ANSWER: There are several scenarios in which this question could apply. Here are some examples of how to code in various circumstances:

  • A patient receives a surgical procedure in your facility. It is inappropriate to bill separately for an E/M visit for the same encounter. The E/M of this patient during his or her encounter is considered part of the surgical procedure reimbursement.
  • A patient visits your facility on the same day as he or she receives the surgical procedure, e.g., laboratory tests. It is inappropriate to bill a separate E/M visit charge for the preoperative visit.

There are rare instances where billing both may be permissible.

  • A patient receives a surgical procedure on an outpatient basis, is discharged to home, and returns to the facility for a separate and distinct complaint. If the two encounters were for separate complaints, you could add modifier -25 to indicate a separate and distinct service. Although this situation is possible, it not common. Remember, the Office of Inspector General is looking closely at use of modifier -25 and care should be taken to ensure it is used appropriately.
  • A patient visits the facility for preoperative services and returns for an unrelated service. For example, if the patient was involved in motor vehicle accident later during the same day, you could bill the E/M visit code for the motor vehicle accident and the preoperative services that may or may not include an E/M on the same claim.

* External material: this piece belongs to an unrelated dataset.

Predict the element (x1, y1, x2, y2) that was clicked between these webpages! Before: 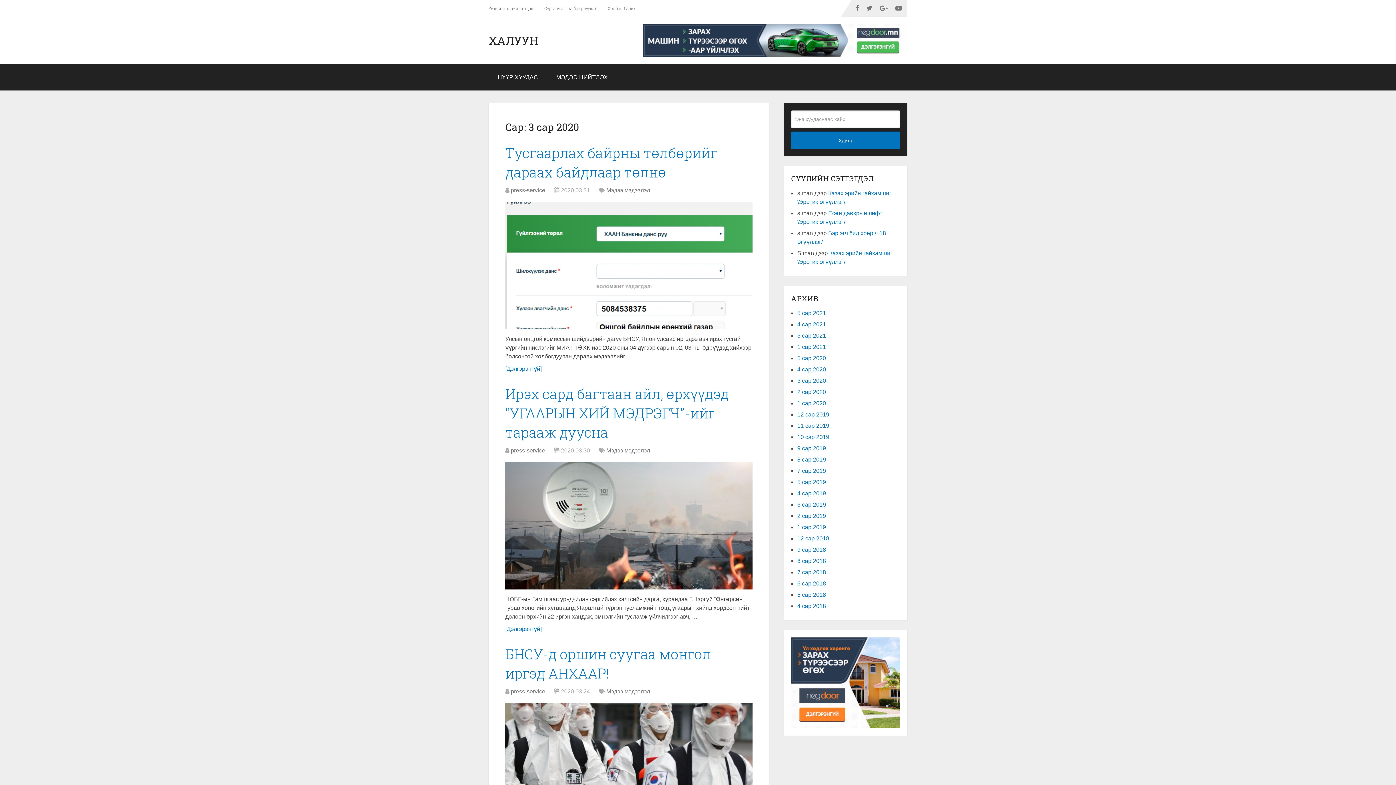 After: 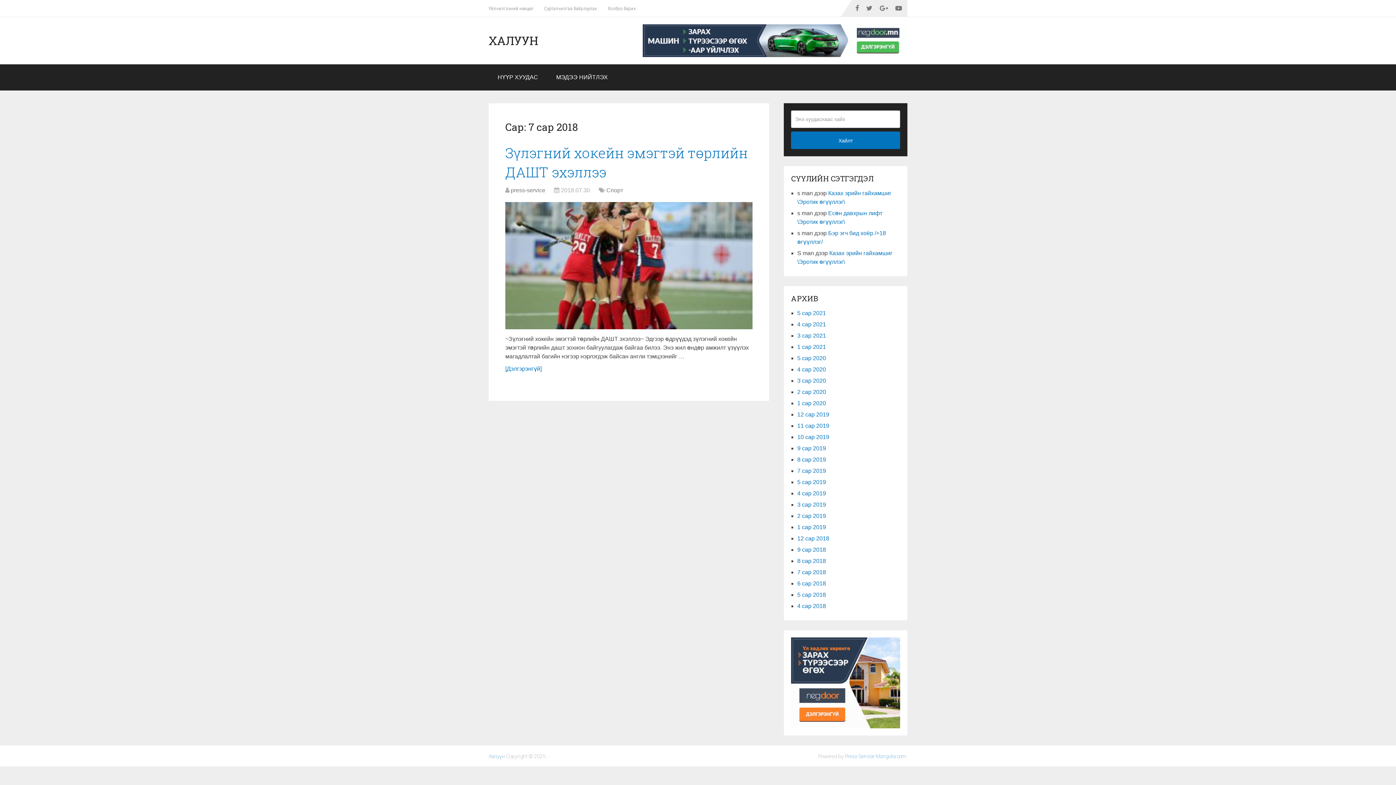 Action: label: 7 сар 2018 bbox: (797, 569, 826, 575)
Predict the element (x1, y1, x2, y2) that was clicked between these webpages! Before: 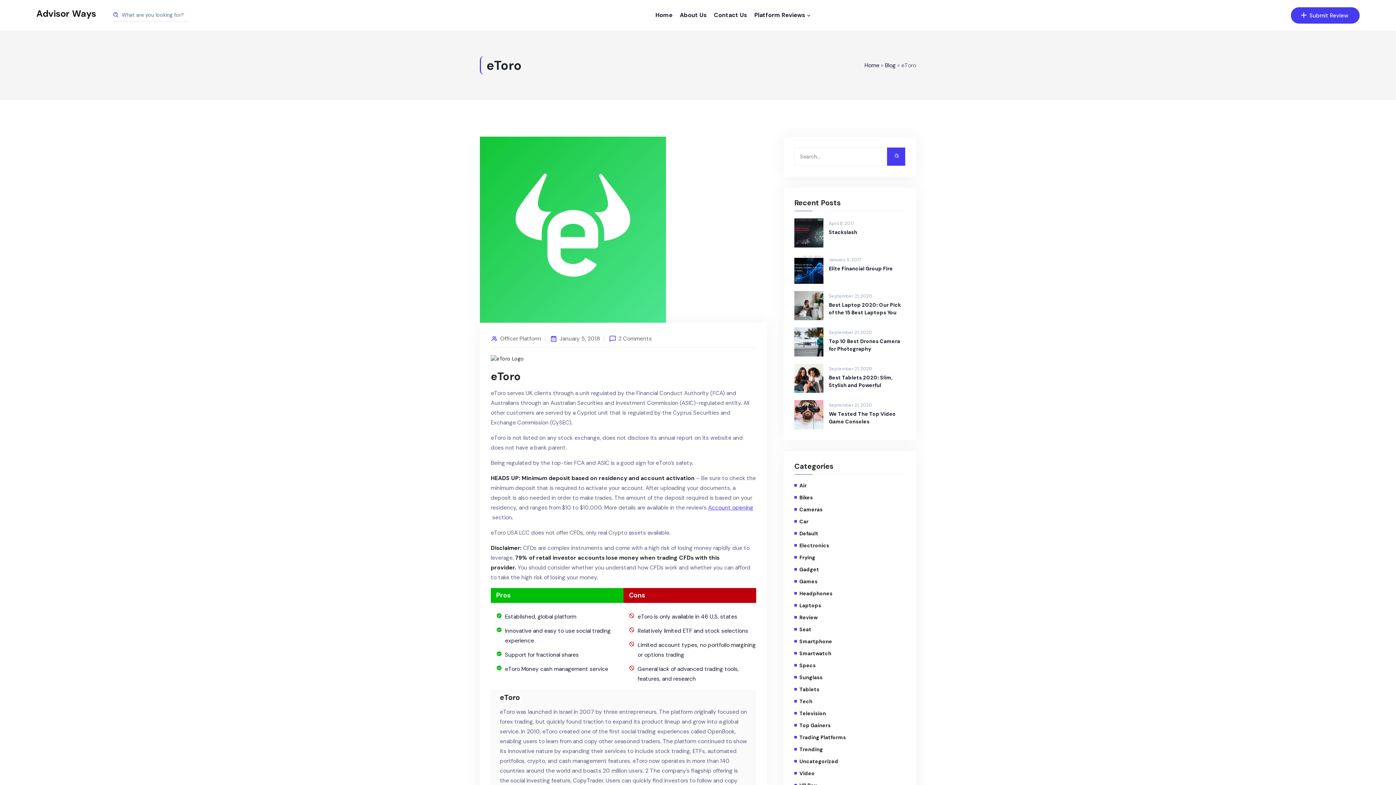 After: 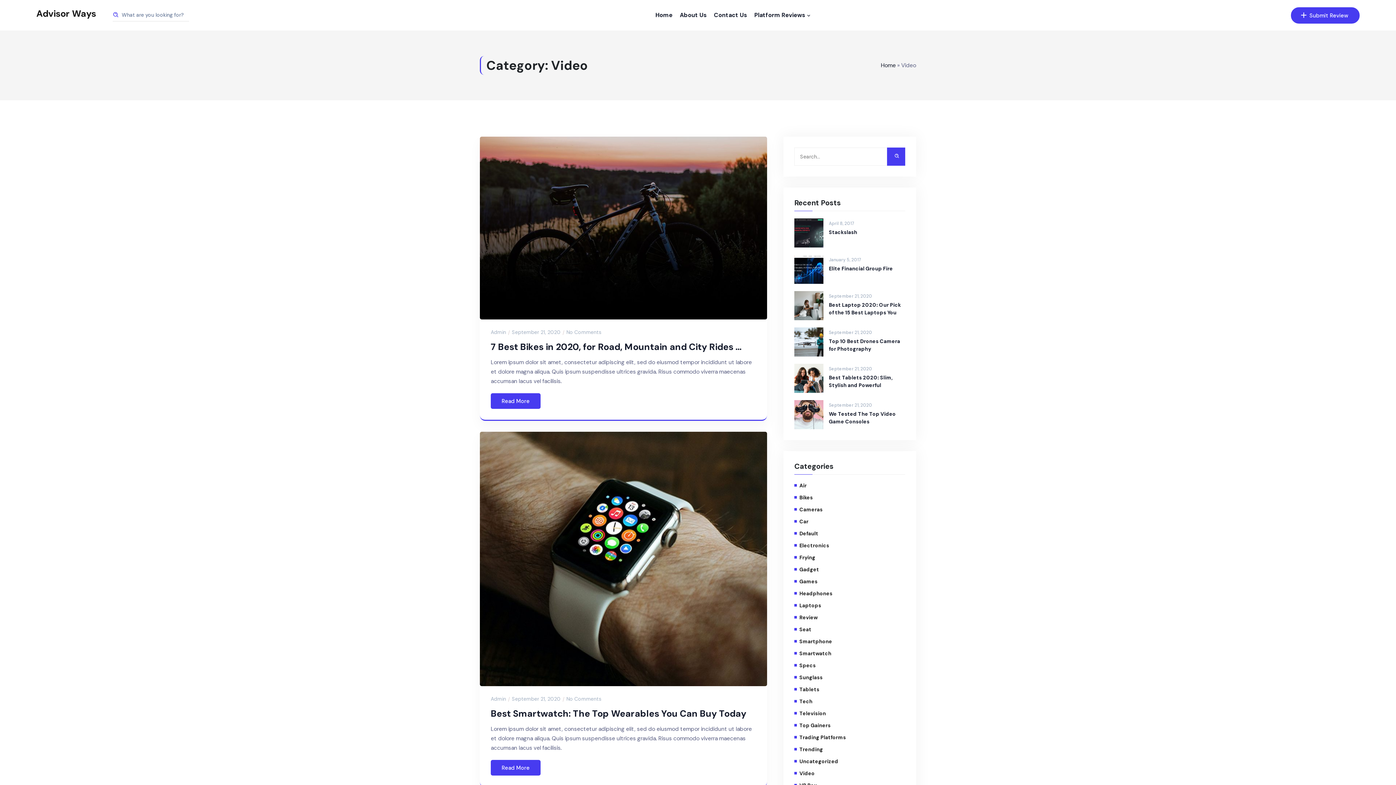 Action: bbox: (799, 770, 814, 777) label: Video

    Additional information regarding modifier -25
    The Current Procedural Terminology (CPT-4) manual gives the definition of modifier -25 as, "Significant, Separately Identifiable Evaluation and Management Service by the Same Physician on the Same Day of the Procedure or Other Service."

    CPT also offers the following explanation: "The physician may need to indicate that on the day of a procedure or service identified by a CPT code was performed, the patient's condition required a significant separately identifiable E/M service above and beyond the other service provided or beyond the usual preoperative and postoperative care associated with the procedure that was performed. The E/M service may be prompted by the symptom or condition for which the procedure and/or service was provided. As such, different diagnoses are not required for reporting of the E/M services on the same date. This circumstance may be reported by adding the modifier -25 to the appropriate level of E/M service..."

    Billing requirements

    1. Should a separately identifiable E/M service be provided on the same date that a diagnostic and/or therapeutic procedure(s) is performed, information substantiating the E/M service must be clearly documented in the patient's medical record to justify use of the modifier -25.
    2. Modifier -25 may be appended only to E/M service codes and then only for those within the range of 99201-99499.